The DIAL home page is
A. Event data specification
A1. Dataset definition
User defines a dataset by specifying which events are included
(i.e. which event or beam crossing ID's) and which data are part
of each event. The data for any event does not depend on that in any
A2. Data version
The same type of data may be generated multiple times for a given
event as the code evolves. The user specification of which data
are included for each event includes this version.
A3. Dataset content.
A user processing data specifies that only a subset of the types of
data in any event will be required. The system is able to define a
dataset which includes only this subset and process only this
restricted dataset (to reduce the cost of data access) but report
back to the user that the full dataset has been processed.
A4. Dataset input
The user specifies a dataset as the input to any of the processing
options described below.
A5. Dataset persistence
Means are provided so that a user can record a dataset produced in
one process and use as the basis for analysis in a later job.
B. Event loop Processing
B1. Event selection
User provides code that it applied to each event independently
and returns whether the event is accepted or rejected. A new
dataset is created from the input dataset.
B2. Fill histogram
User defines a histogram and provides code to fill it for each event
indpendently. Histogram is filled and returned to the user to view
and manipulate in selected analysis tool, e.g. ROOT.
B3. Fill tuple
User defines a tuple (collection of named variables) and provides
code to add any number of entries to this tuple for each event
independently. The tuple is filled for each event and returned to the
user for examination in selected analysis tool.

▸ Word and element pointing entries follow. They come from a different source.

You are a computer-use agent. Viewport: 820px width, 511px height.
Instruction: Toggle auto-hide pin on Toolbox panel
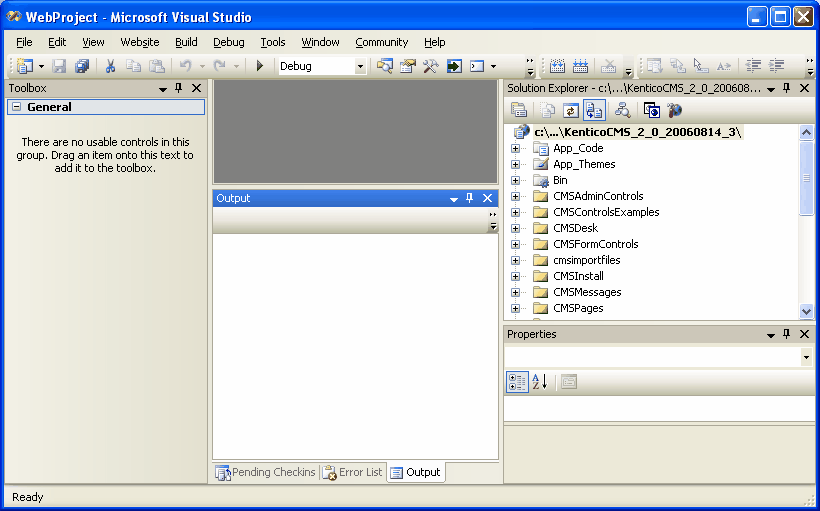pyautogui.click(x=178, y=88)
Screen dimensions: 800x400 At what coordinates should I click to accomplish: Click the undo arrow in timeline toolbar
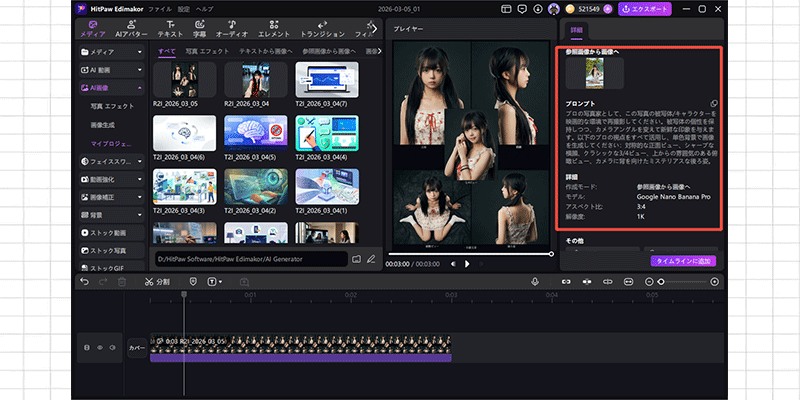click(x=85, y=282)
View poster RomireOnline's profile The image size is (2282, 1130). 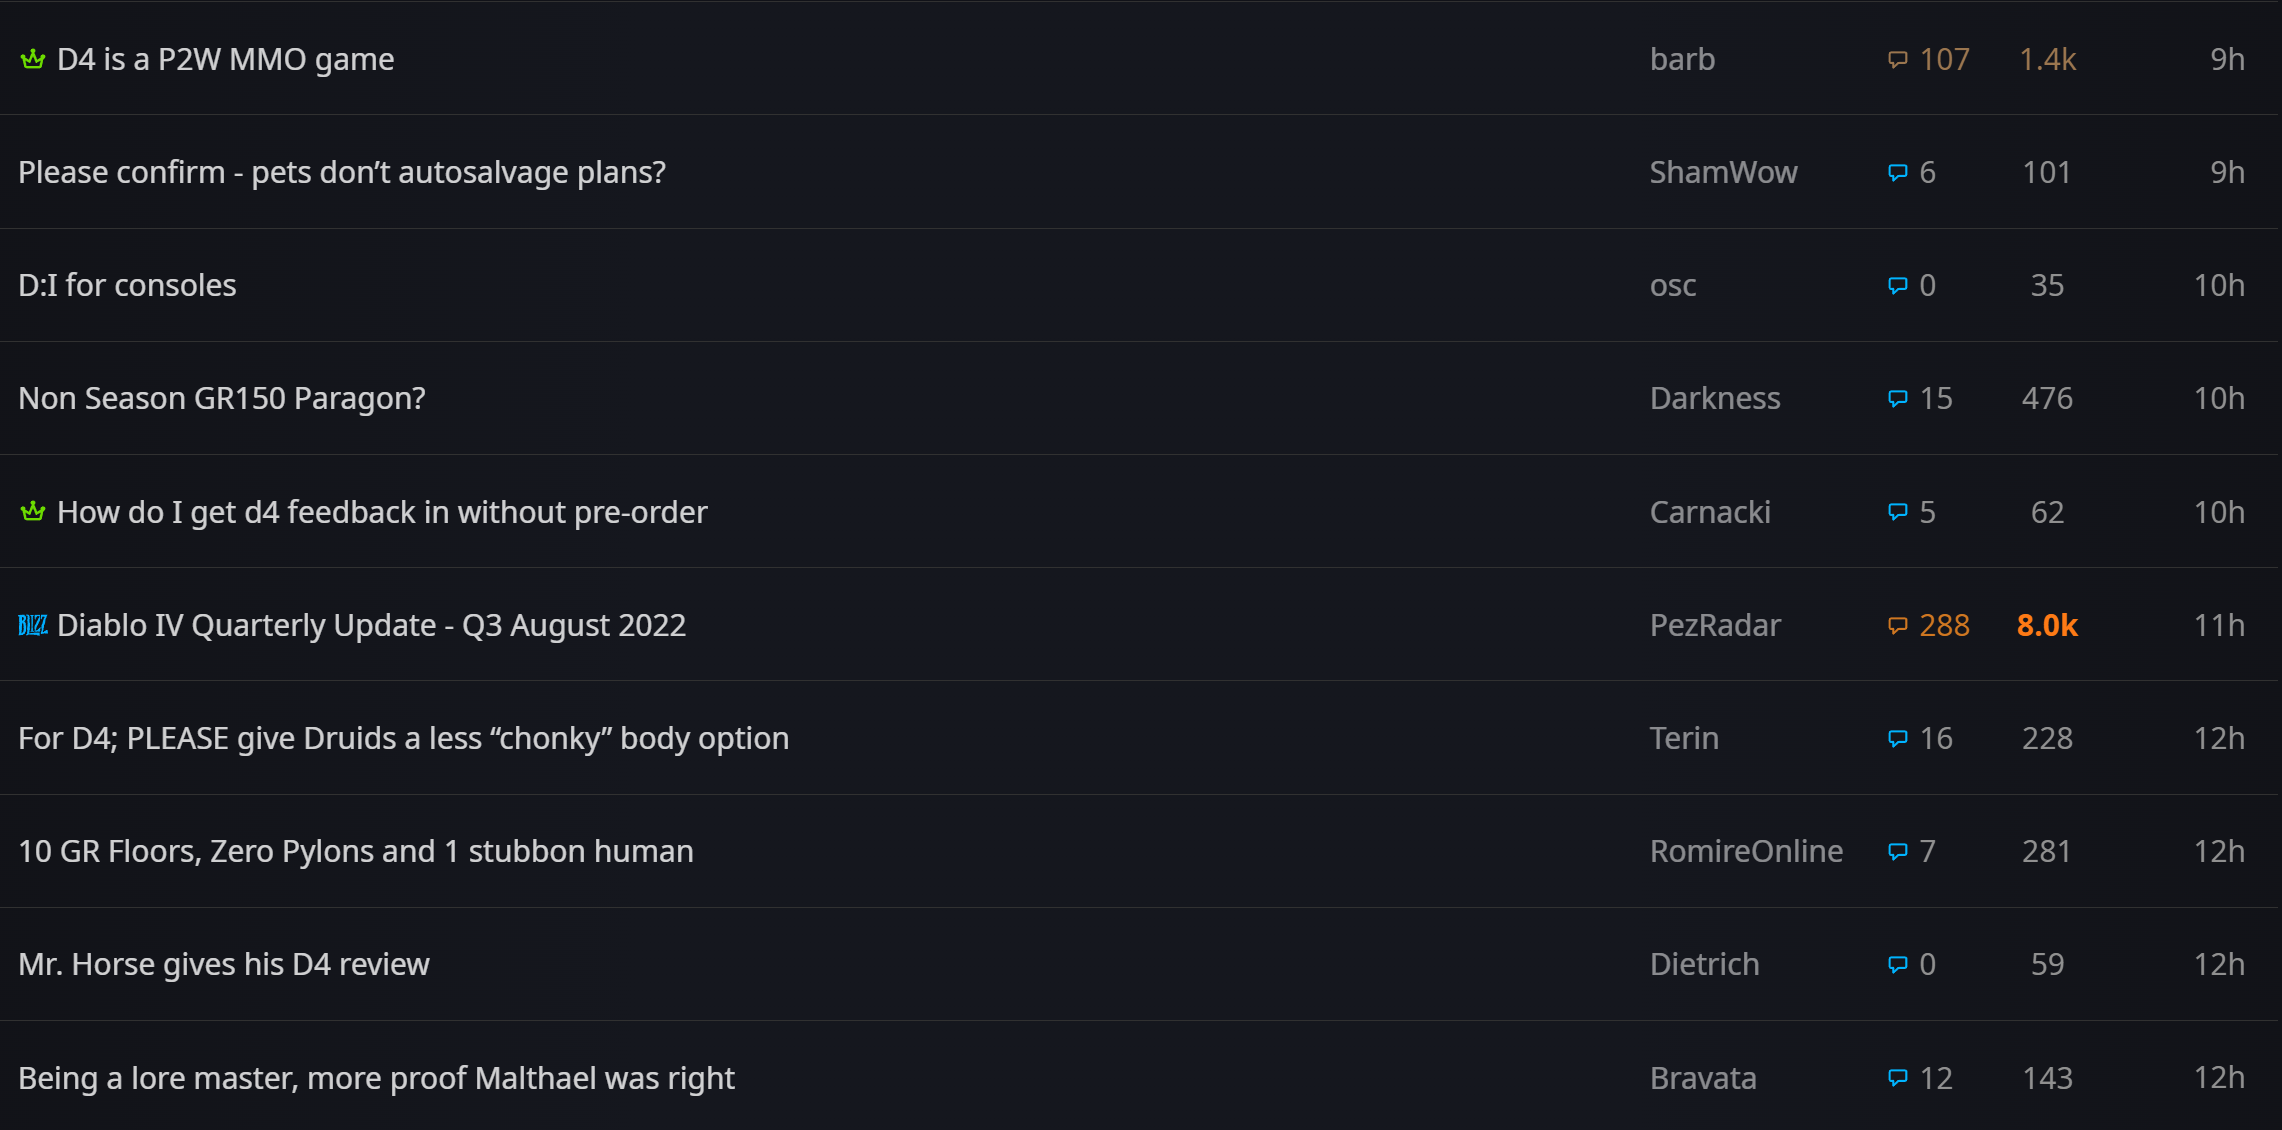(1746, 852)
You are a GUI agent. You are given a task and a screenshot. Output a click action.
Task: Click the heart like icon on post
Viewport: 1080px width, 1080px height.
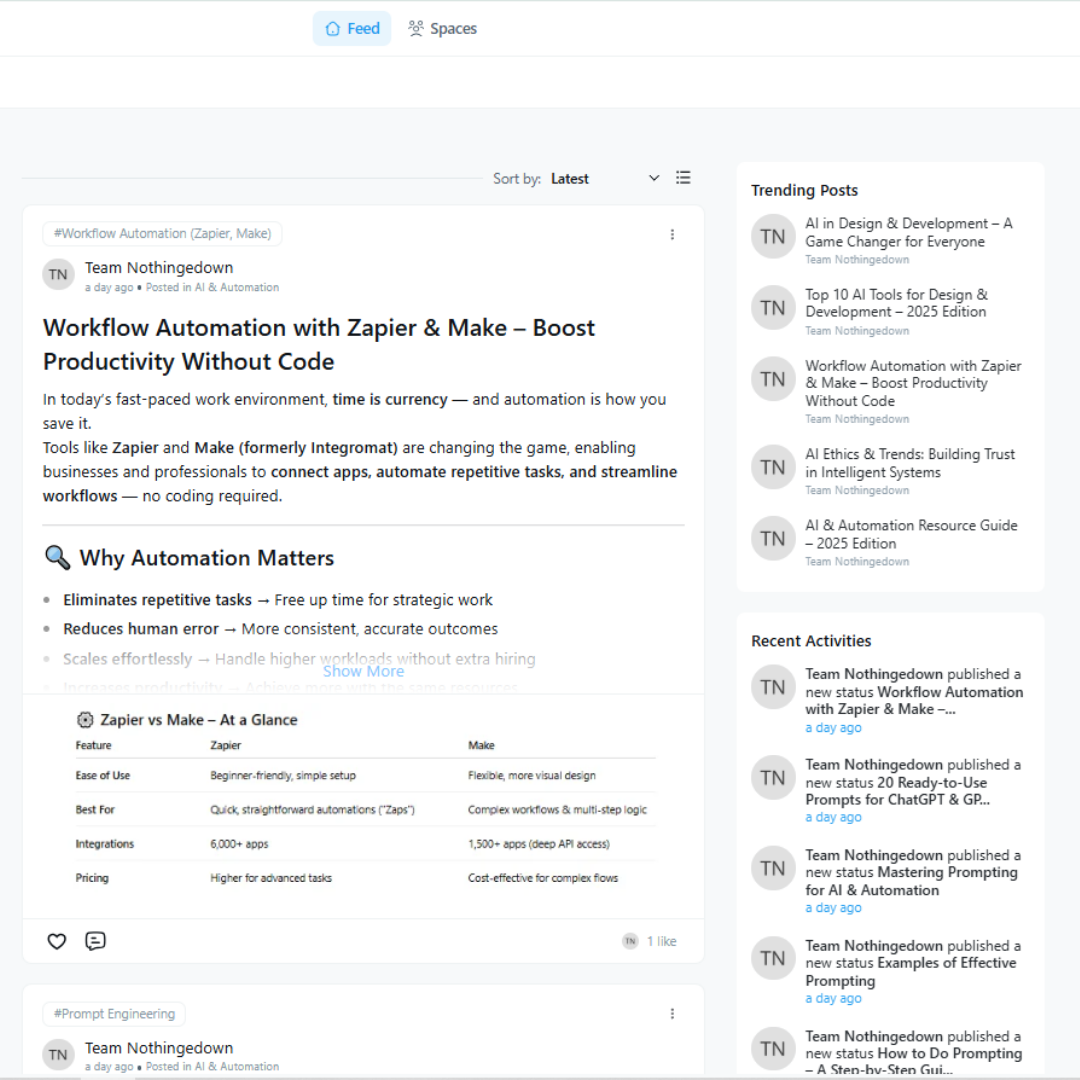click(x=57, y=941)
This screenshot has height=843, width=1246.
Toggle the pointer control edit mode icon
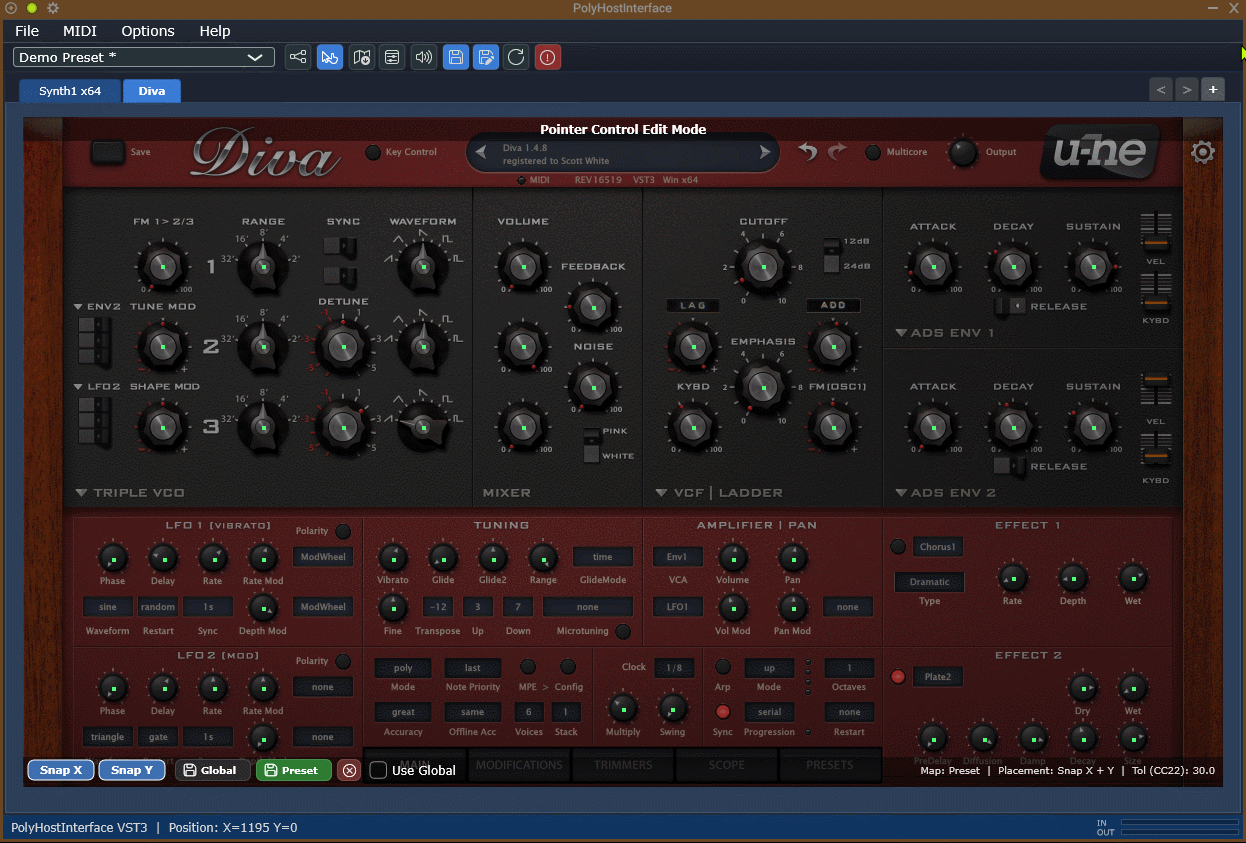[x=329, y=57]
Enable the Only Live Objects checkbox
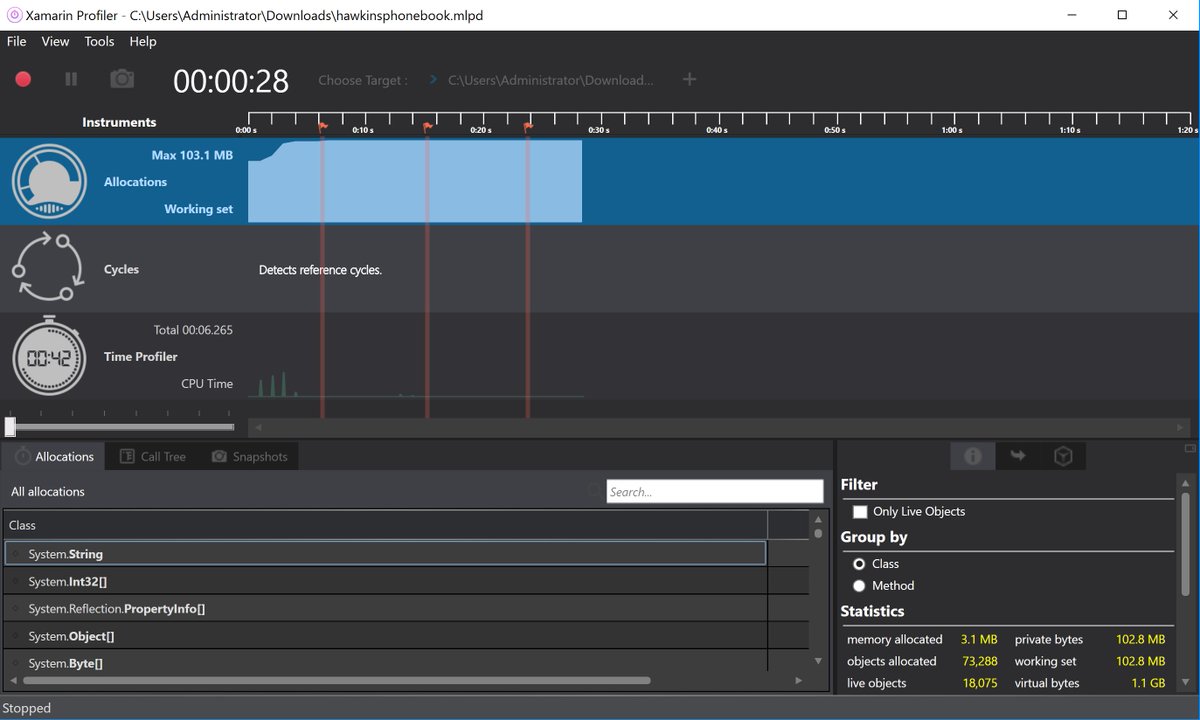Viewport: 1200px width, 720px height. [x=860, y=511]
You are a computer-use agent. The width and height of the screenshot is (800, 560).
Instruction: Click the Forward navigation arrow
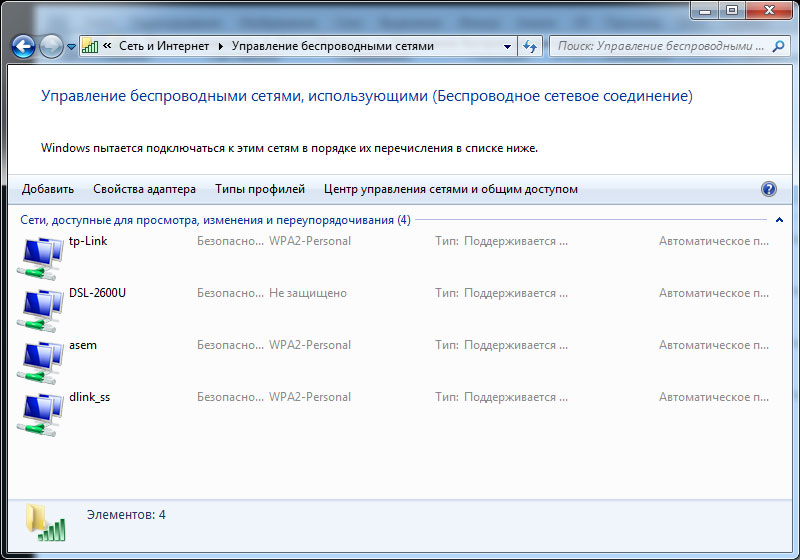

C. Single event processing
User specifies an event (by ID) and all the data associated with that
event is returned. Or the returned data may be limited to a predefined
subset of the data in the event.
User specifies a view for an event and provides code to fill that
view from the event. The view is filled using that code on a spacified
event (by ID).
D. Distributed processing
D1. Remote processing
In any of the above, the data are located on a machine different
from that of the user. The user describes the job to be run on
tke local machine and the job is created and run on the remote
machine and the results are returned to the local machine.
D2. Parallel processing
As in the previous except the dataset is divided into multiple
datasets each with each contining a subset of the events in the
original dataset. Each dataset is processed in a separate process
(or thread) and the results are combined and returned to the user.
D3. Multi-node processing
As in the previous except the processing jobs are distributed over
multiple compute nodes.
D4. Multi-site processing
Same as the previous except the distribution is over different sites.
D5. GRID processing
Special case of the previous where job specification, submission and
authentication are all done in the GRID framework.